◆ **Supplied passage**
So, I imagine some of you reading this are thinking, 'I don't mind all that, I actually quite like a bit of popcorn when I watch a film'. But you don't. You might think you do, but you don't. Otherwise you would buy it when you weren't going to the cinema. But you don't. You don't see people down the supermarket loading up the trolley with popcorn. Sweets? Yes. Nachos? Yes. But popcorn? No. On the occasions you do buy it, it's because you're planning to watch a film at home and you want to recreate the experience of the cinema in the comfort of your own house. Why not get strangers to come round and sit behind the sofa kicking it and talking all the way through the film while you're at it?

Relativity, I understand.
Popcorn in cinemas, though?
Madness.

◆ **Dataset content**
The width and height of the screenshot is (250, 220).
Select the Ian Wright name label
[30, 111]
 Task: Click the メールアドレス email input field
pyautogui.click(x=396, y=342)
* * *
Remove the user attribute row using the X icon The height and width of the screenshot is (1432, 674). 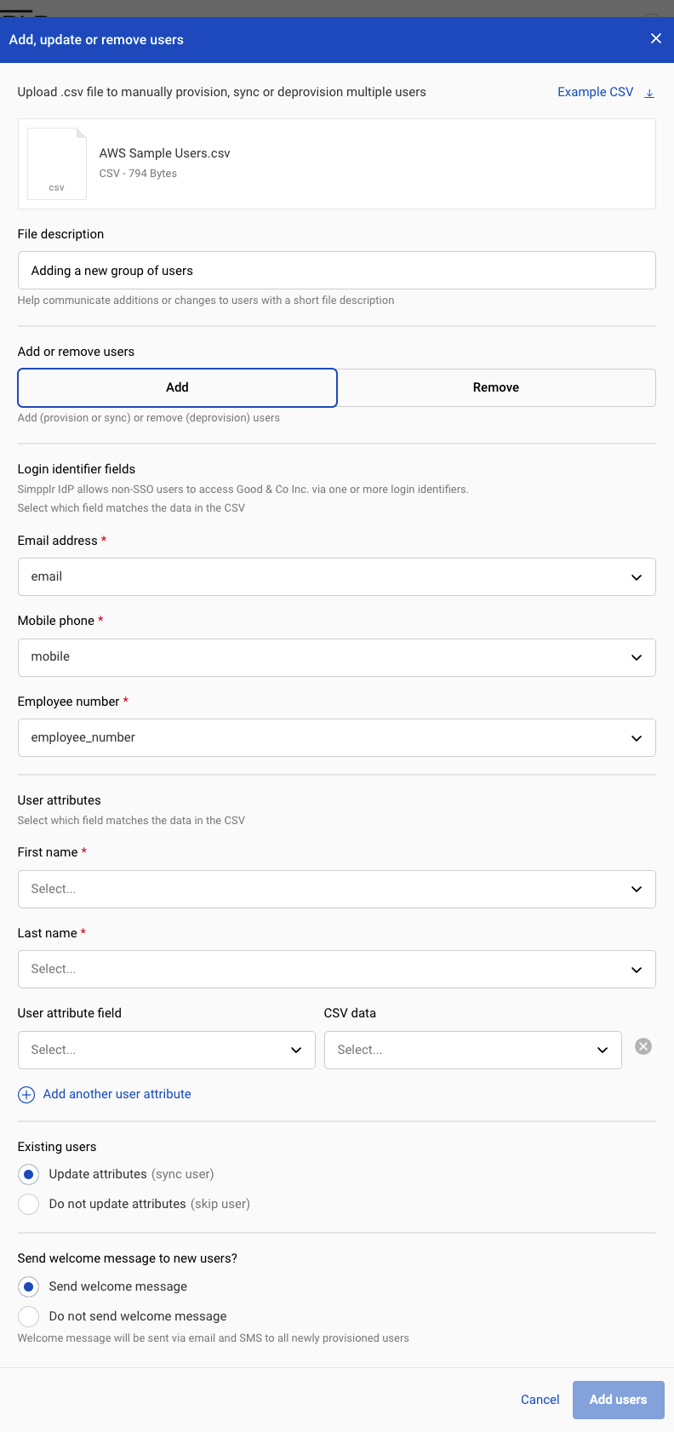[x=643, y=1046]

◆ **Given task**
Carry on the cinema popcorn piece from its closing line, "Madness." The records have nothing to do with the cinema popcorn piece.

◆ **Output for this task**
And then there's the noise. It is an enigma that has puzzled and stumped the most brilliant minds of the last century. Why, oh, why do cinemas insist on providing the noisiest food on this planet for eating in a place which relies upon listening carefully to know what's going on in the show? Sure, they have to make money somehow, but why noisy food? If they absolutely have to provide food for the hungry masses, instead of rattling popcorn round in a tub, couldn't they provide quiet food? Jelly on a bed of cotton wool? Marshmallows in velvet bags? Jelly and marshmallows would be cheap and people would eat them too. You're sitting there thinking, 'No way, I hate jelly and marshmallows', but I guarantee you would eat it. Why? Because it would be there. After all, you hate popcorn and you still eat it when you go to the pictures.